Dimmuborgir - the Dark Fortress at Mývatn is a true wonder of nature. Dimmuborgir consists of huge lava rock formations that make you feel like you stepped into another world - a world of fairy tales.
In this travel blog, I will walk you through this area. Please join me :)
The formation of these extraordinary lava pillars stems from molten lava creating a lava pond in the eruption of Lúdentarborgir and Þrengslaborgir row of craters some 2,300 years ago.
Top photo: Inside the gap at Dimmuborgir
Walking inside Dimmuborgir
The molten lava pond began solidifying on the surface, creating a crusty roof, with the lava flow deepening the lava pond.
Groundwater became trapped beneath the lava pond, and steam issued through vents it created in the lava, forming these pillars.

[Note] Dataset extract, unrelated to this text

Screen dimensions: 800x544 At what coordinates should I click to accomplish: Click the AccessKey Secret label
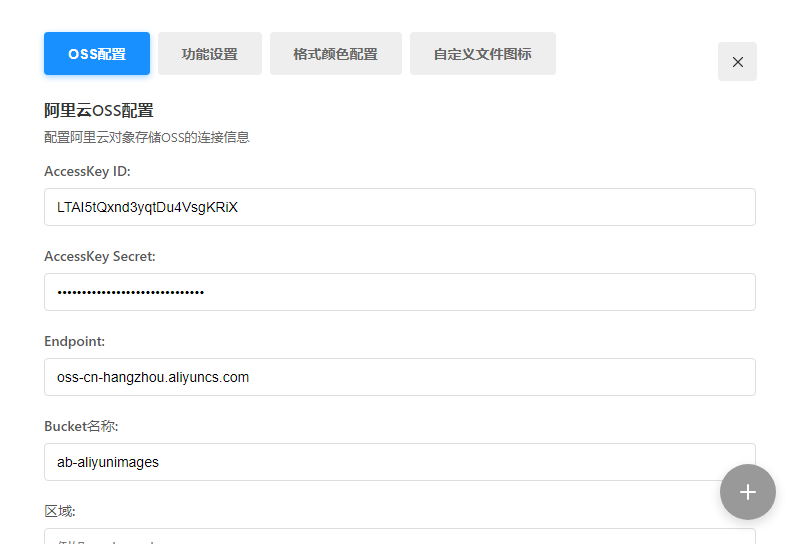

The solidified pillars then remained standing even after the lava pond had emptied itself and the lava roof had collapsed. Or something to that extent as far as I can understand ;)

Huge formations in Hallarflöt at Dimmuborgir
I have seen this phenomenon referred to as "hraunbóla" or lava bubble. The rocks are brittle and fragile because they formed in this way, so they are preserved, and there is no climbing on them.
Several bird species nest in Dimmuborgir, and they should not be disturbed, e.g., the falcon, so it is crucial to keep to the paths and not walk on roped-in areas, which are roped in for the protection of the vegetation.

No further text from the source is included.